** EXCERPTED DATA follows **
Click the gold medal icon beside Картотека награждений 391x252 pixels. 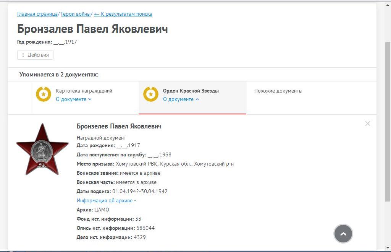[44, 94]
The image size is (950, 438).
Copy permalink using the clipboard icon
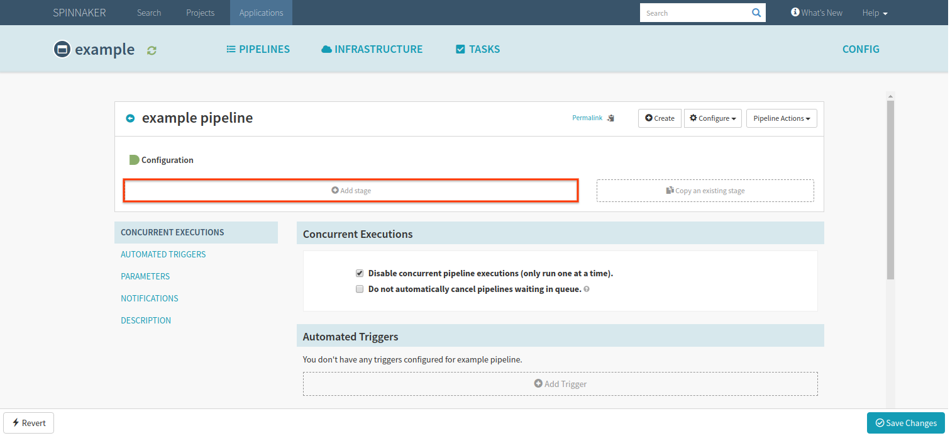610,118
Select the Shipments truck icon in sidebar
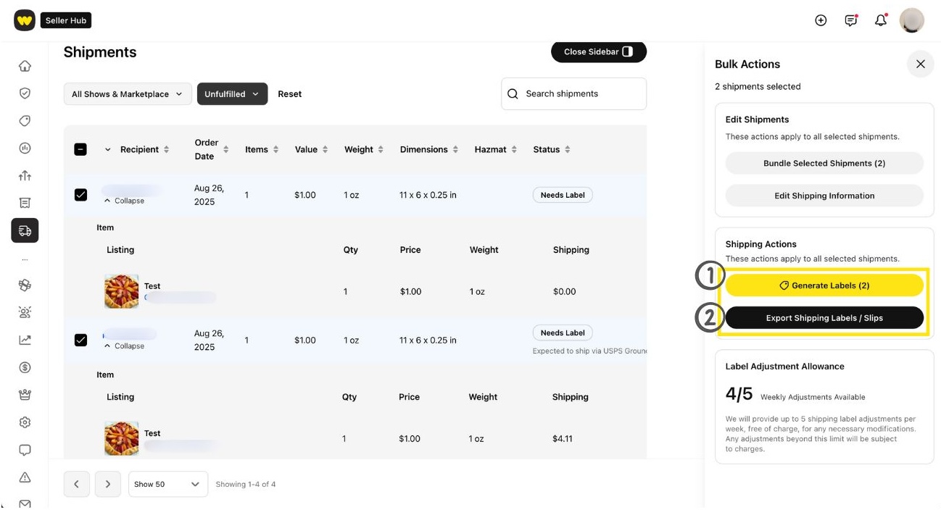This screenshot has height=510, width=941. coord(25,230)
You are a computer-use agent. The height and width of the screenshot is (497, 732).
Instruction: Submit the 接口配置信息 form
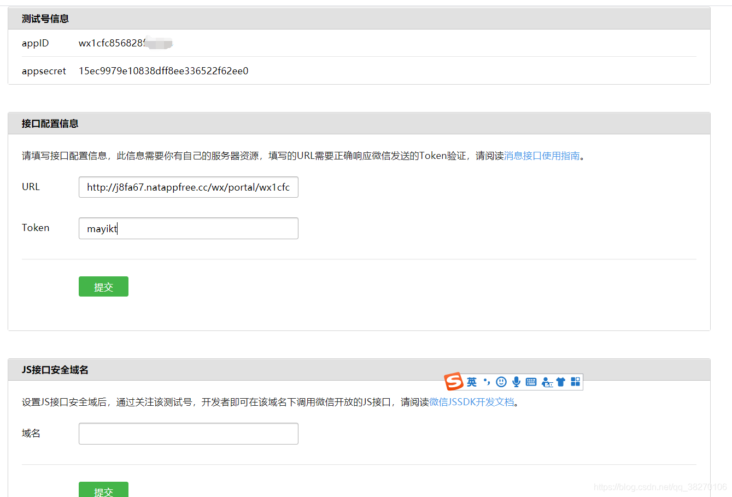point(103,286)
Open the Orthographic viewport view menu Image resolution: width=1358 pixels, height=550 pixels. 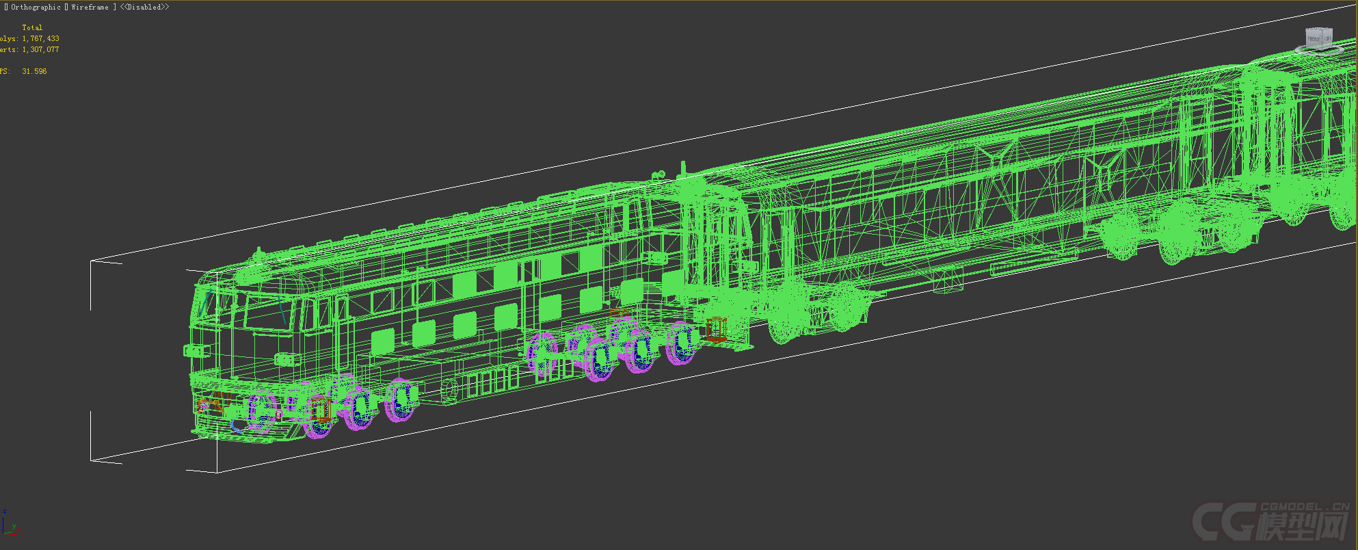pos(36,7)
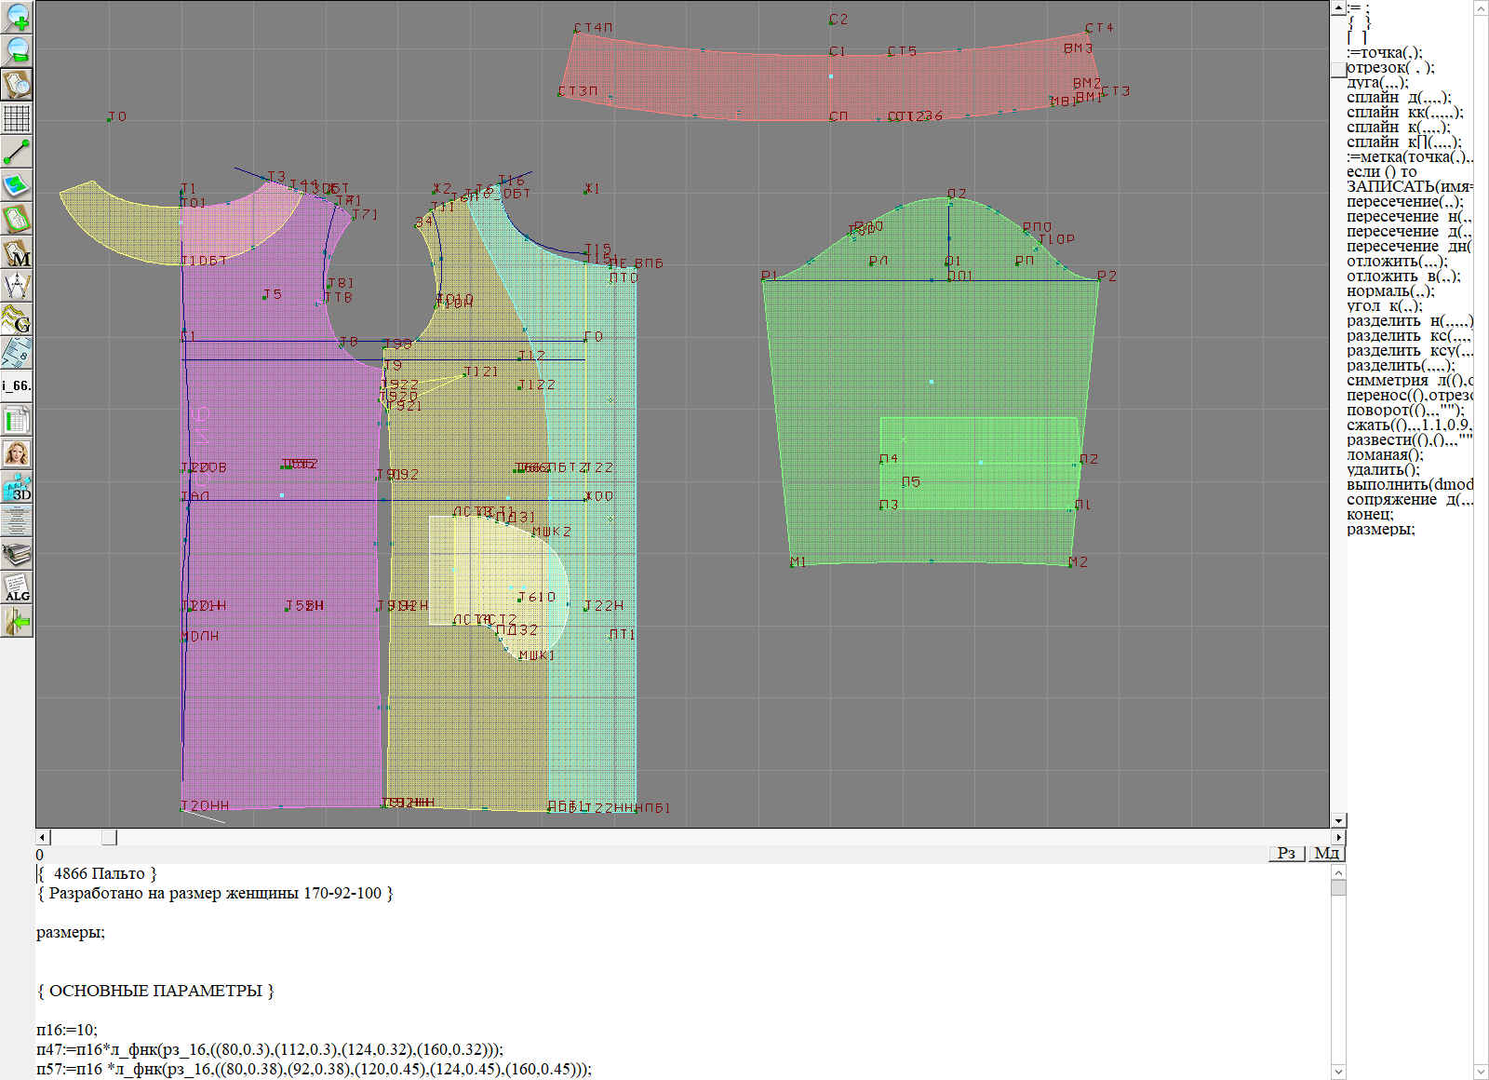
Task: Open the 3D view icon
Action: pyautogui.click(x=17, y=488)
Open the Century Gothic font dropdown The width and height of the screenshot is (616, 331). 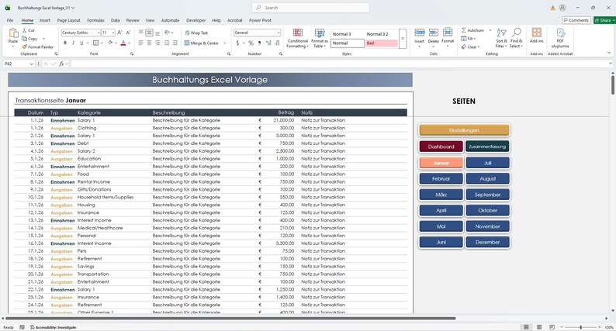pos(99,33)
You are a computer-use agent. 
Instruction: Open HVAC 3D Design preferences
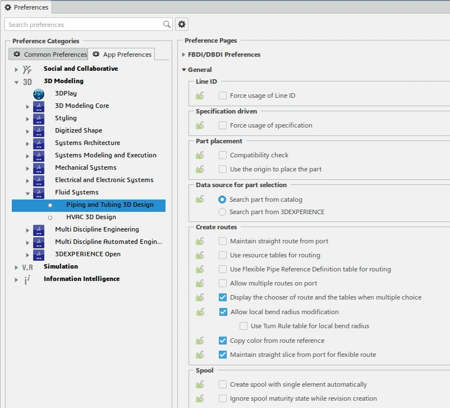pos(91,217)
** End of EXCERPTED DATA **
WHAT THE EXERCISE ASKS: Show a copy of each line from the data that includes the word "agent".

WRITTEN REPLY:
You are a computer-use agent. The height and width of the screenshot is (497, 732).
You are a computer-use agent. 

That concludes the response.